My dd may end up in a pupil referral unit - would you employ her when she leaves?

189 replies

Minifingers · 25/09/2013 09:40

Have posted about our current crisis on Chat and Secondary Education. Things have moved on since yesterday.

My dd in year 10, who left primary with level fives in all her SATS, and a stack of reports describing her as 'a joy to teach' and 'a lovely person to have in class', is now facing permanent exclusion and a move to a pupil referral unit in January if she doesn't stop arguing with teachers and walking out of lessons. The school is being great - they are doing all they can to address her behaviour, and we are supporting them every inch of the way. She has 12 weeks to turn her behaviour around, according to the school, and they are monitoring her every step of the way.

The problem is that dd seems to live on a planet - planet teenager - where she is involved in her own odd little drama that none of us can understand, and there are no consequences for failing exams or leaving school with a terrible report from your teachers. I've got a horrible feeling she quite likes the idea of going to a pupil referral unit, where she'll be mixing with a peer group which will consist primarily of disruptive boys from very disadvantaged backgrounds, children in care, and children with special needs who can't cope in mainstream. She comes from an educated middle class family, has no learning difficulties and according to CAMHS, who we were referred to last year, no diagnosis of any mental or developmental disorder. She is just a very, very difficult teenager who is giving everyone the run about, despite loads of support from home.

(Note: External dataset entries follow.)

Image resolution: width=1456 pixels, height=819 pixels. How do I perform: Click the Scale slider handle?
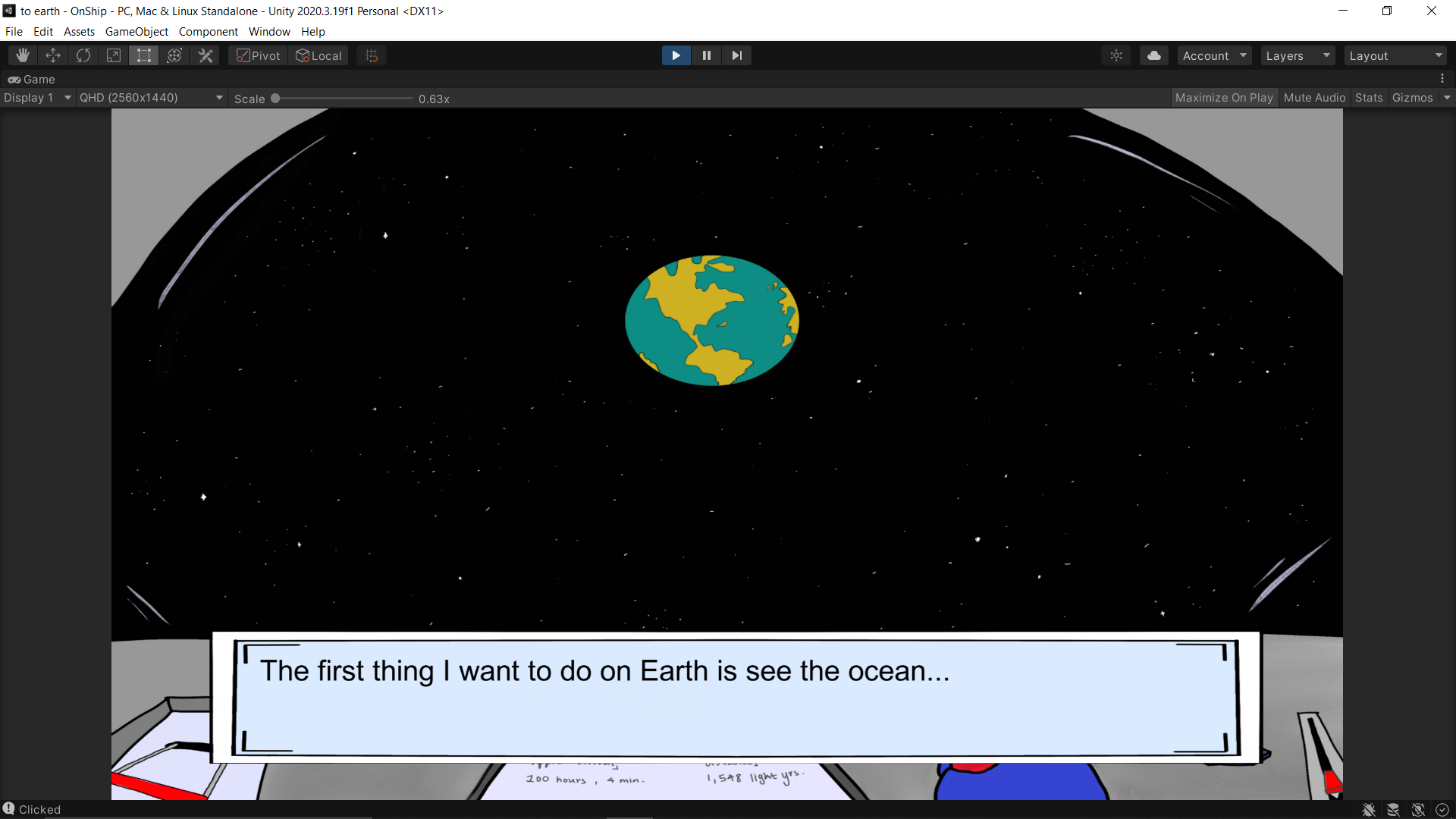(x=275, y=99)
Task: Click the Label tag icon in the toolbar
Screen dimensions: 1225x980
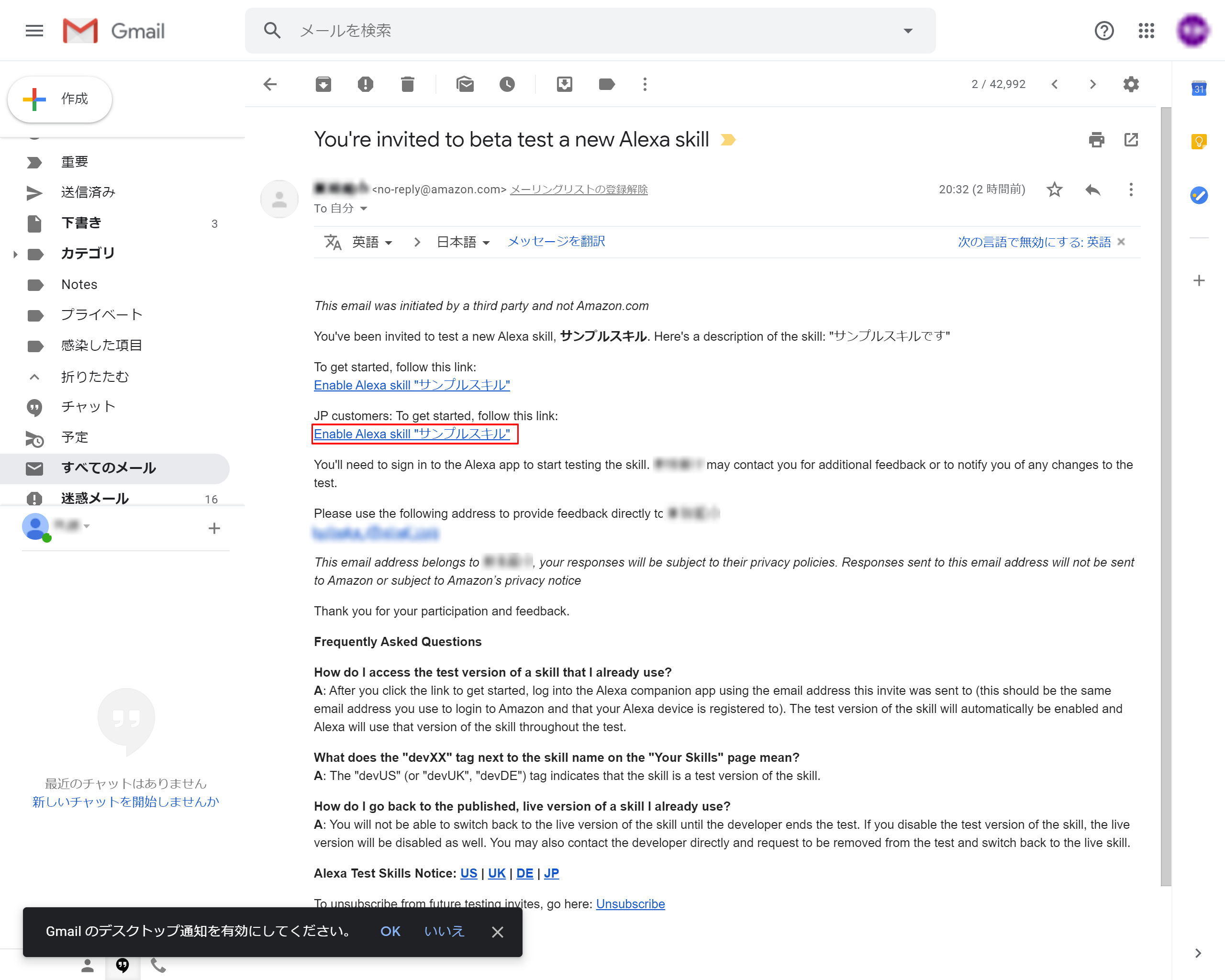Action: [x=606, y=85]
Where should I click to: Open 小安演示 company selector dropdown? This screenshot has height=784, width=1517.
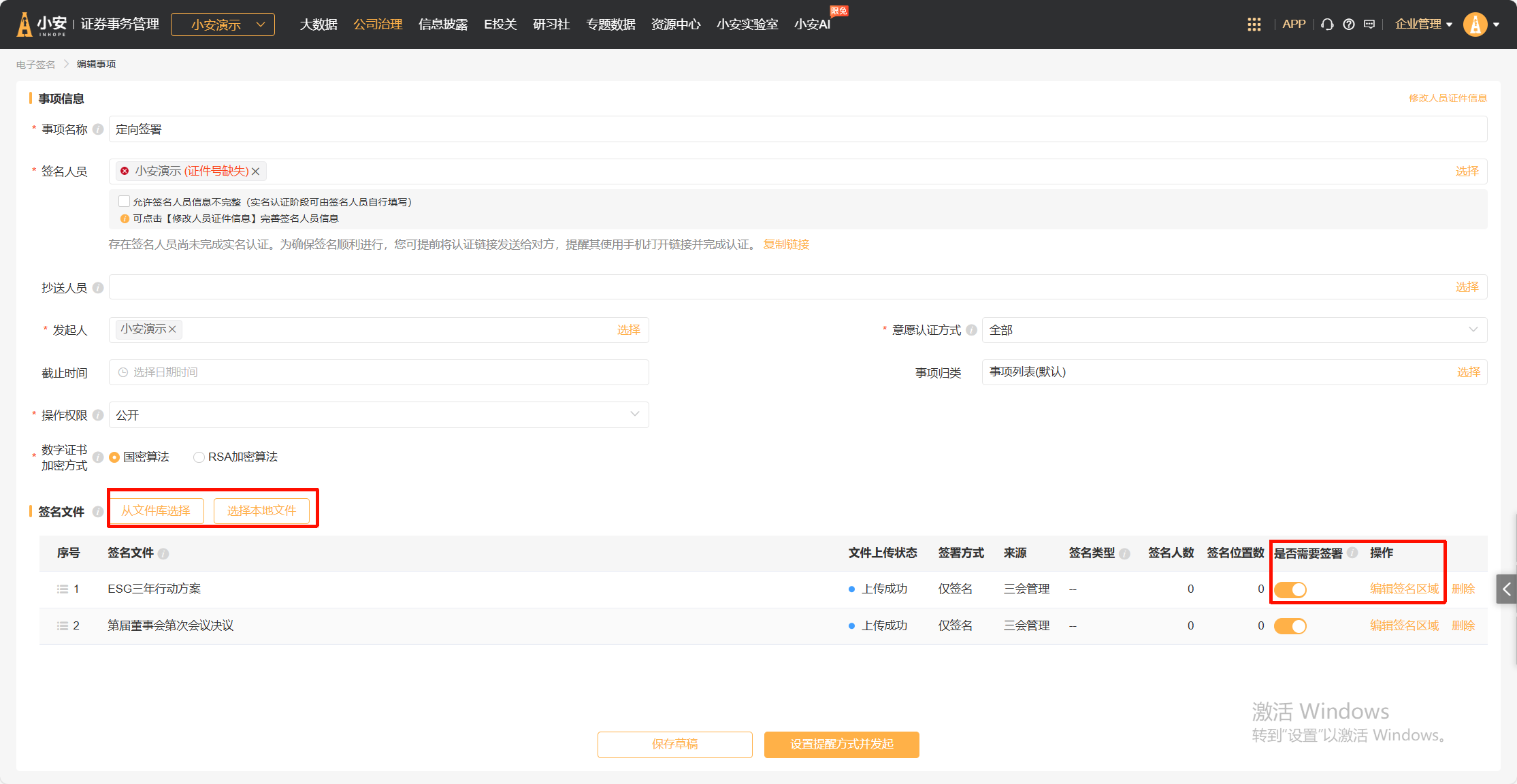click(x=223, y=24)
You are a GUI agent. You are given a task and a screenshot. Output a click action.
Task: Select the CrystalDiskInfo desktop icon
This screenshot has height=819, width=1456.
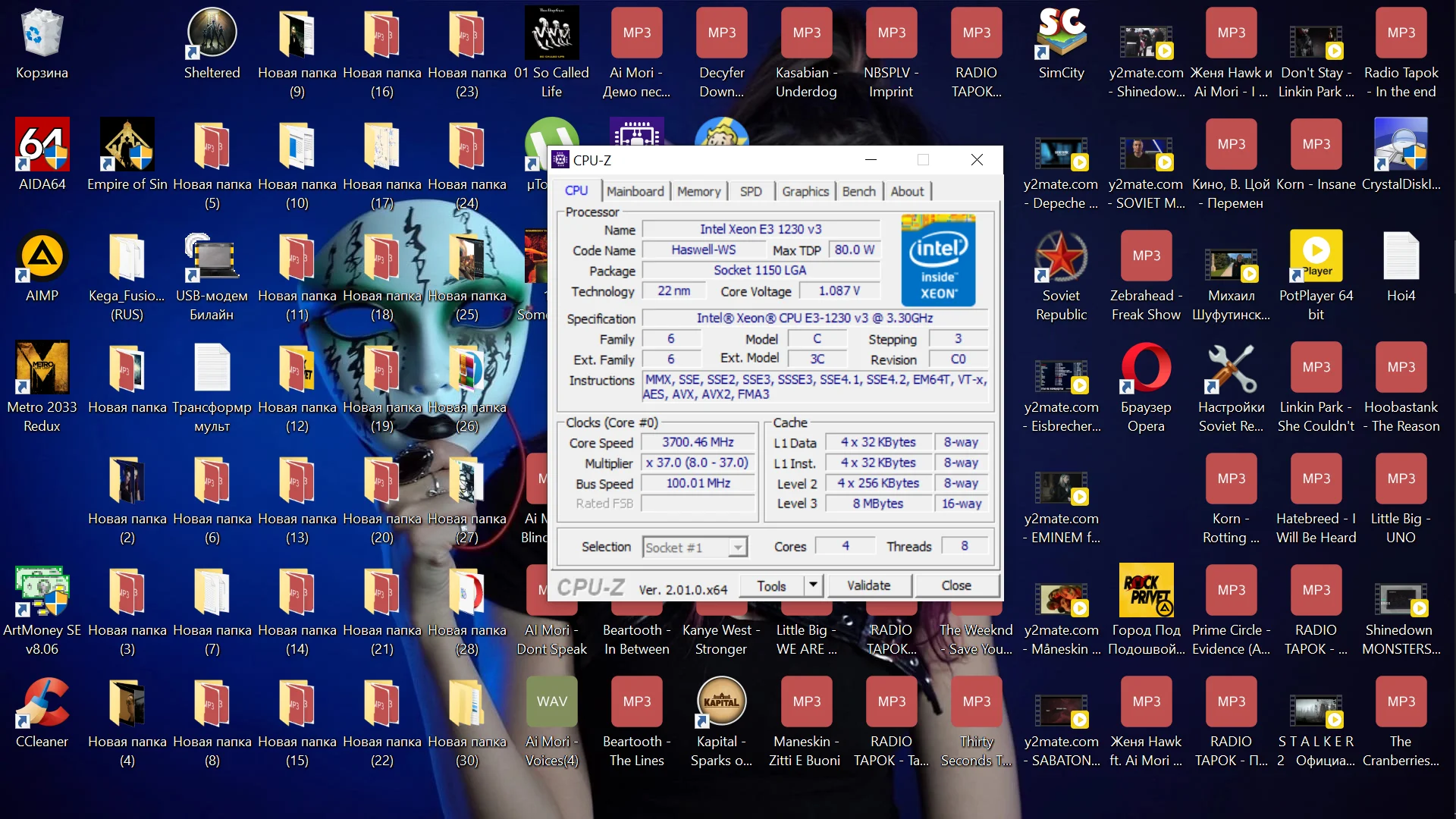click(x=1401, y=144)
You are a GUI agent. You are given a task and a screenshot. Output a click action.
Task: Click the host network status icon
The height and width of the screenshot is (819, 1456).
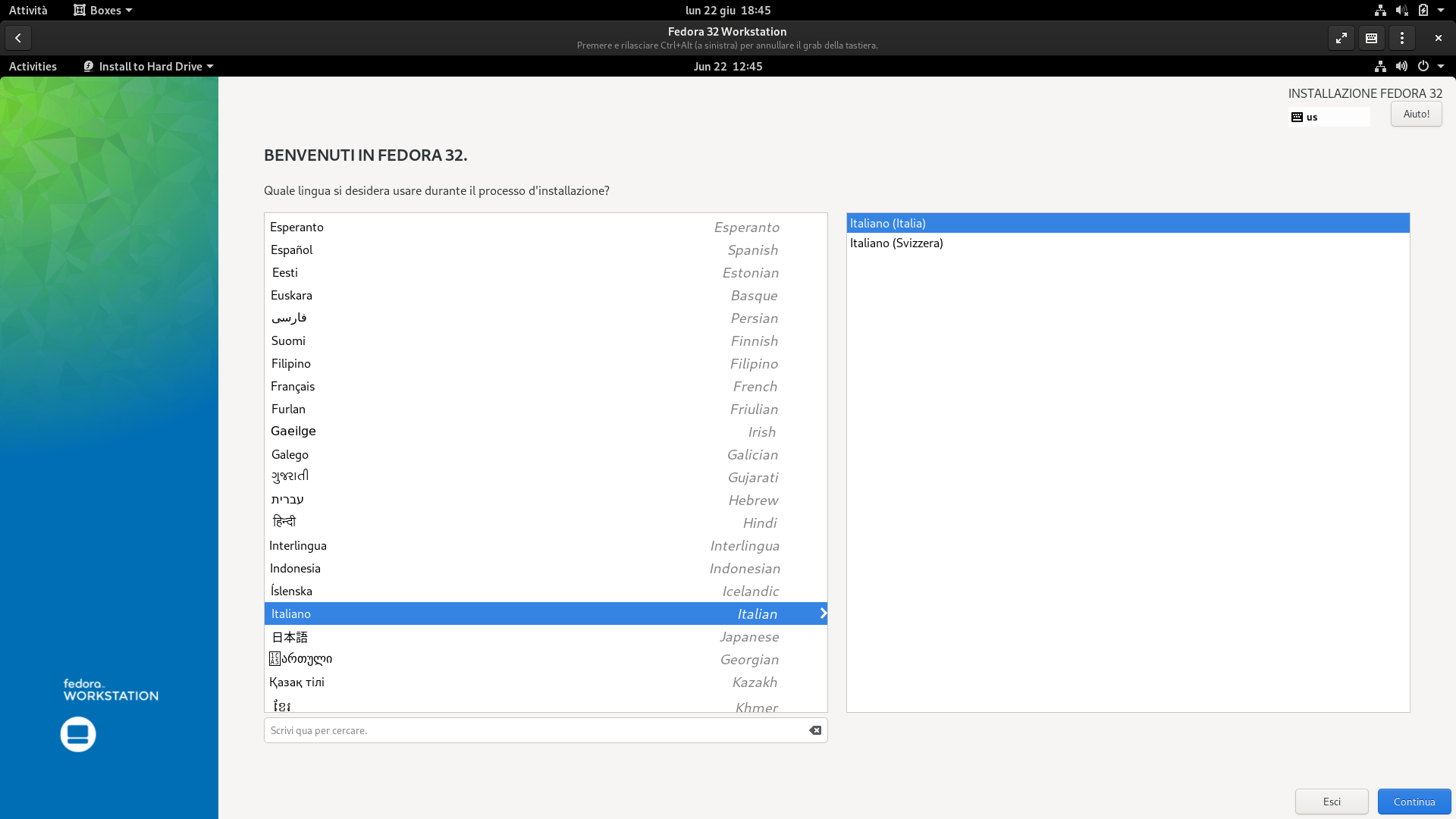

The only things she has ever said she wants to do is work with children, in childcare, or get into social work. I was thinking this morning about how I'd feel about employing someone to look after my children straight from school (because at the rate she's going university will be out of the question) who had attended a pupil referral unit. Also, if I was a nursery manager how I'd feel about a job applicant with this on their record.

I'm wondering what the general view is - it'd help me know whether saying 'this move might make it impossible for you to have a good career in the fields in which you're interested in' would be a reasonable thing to present to her to persuade her to rethink her choices over the next few weeks.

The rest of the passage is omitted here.